Nearly four years after rampaging mobs unleashed murder and mayhem to protest the publication of "offensive" cartoons of the prophet Mohammad, some still flinch when freedom of expression is threatened.
Yale University Press is about to publish "The Cartoons That Shook the World," a scholarly book about sketches published in a Danish paper that sparked an international uproar (albeit months after they'd first appeared).
But after consulting what it says were two dozen experts, the publishing house decided that not only would the offending cartoons not appear in the book, but all renditions of Mohammad -- including a classic sketch by the 19th-century artist Gustave Dore -- would be banned.
Reza Aslan, a religion scholar and expert on Islam, withdrew his blurb from the book in protest at the publisher's decision. He told The New York Times, "It's not just academic cowardice, it is just silly and unnecessary." Indeed, he added, it's "frankly, idiotic."
The author, Prof. Jytte Klausen of Brandeis University, reluctantly agreed not to include the cartoons, even though her book is meant to be a definitive account of the controversy. But she's said to be disturbed over the decision to ban all the other images, as well.
Adding insult to injury, the Yale Press's director, John Donatich, only allowed Klausen to read a summary of the experts' recommendations if she signed a gag order that barred her from discussing them.

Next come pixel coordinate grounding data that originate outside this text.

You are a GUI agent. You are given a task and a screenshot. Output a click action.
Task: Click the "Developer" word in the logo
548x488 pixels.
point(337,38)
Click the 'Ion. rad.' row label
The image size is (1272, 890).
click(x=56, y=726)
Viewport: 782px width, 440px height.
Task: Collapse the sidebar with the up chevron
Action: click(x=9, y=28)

So much for academic freedom.
In fact, some of those recommendations were absolutely ludicrous: Ibrahim Gambari, a special adviser to the UN secretary-general, flatly predicted "riots . . . from Indonesia to Nigeria" if "any illustration of the prophet is published."
Actually, if any protests do materialize, it might be because Klausen demonstrates that the riots were not the "spontaneous rage" of truly offended Muslims, but rather a cynical orchestration by Islamists trying to mobilize dissent in the Muslim world.
At the time, too many governments and universities kowtowed to the raging mob.
That Yale University Press has surrendered to mobs that don't even exist is not just cowardly, it's shameful.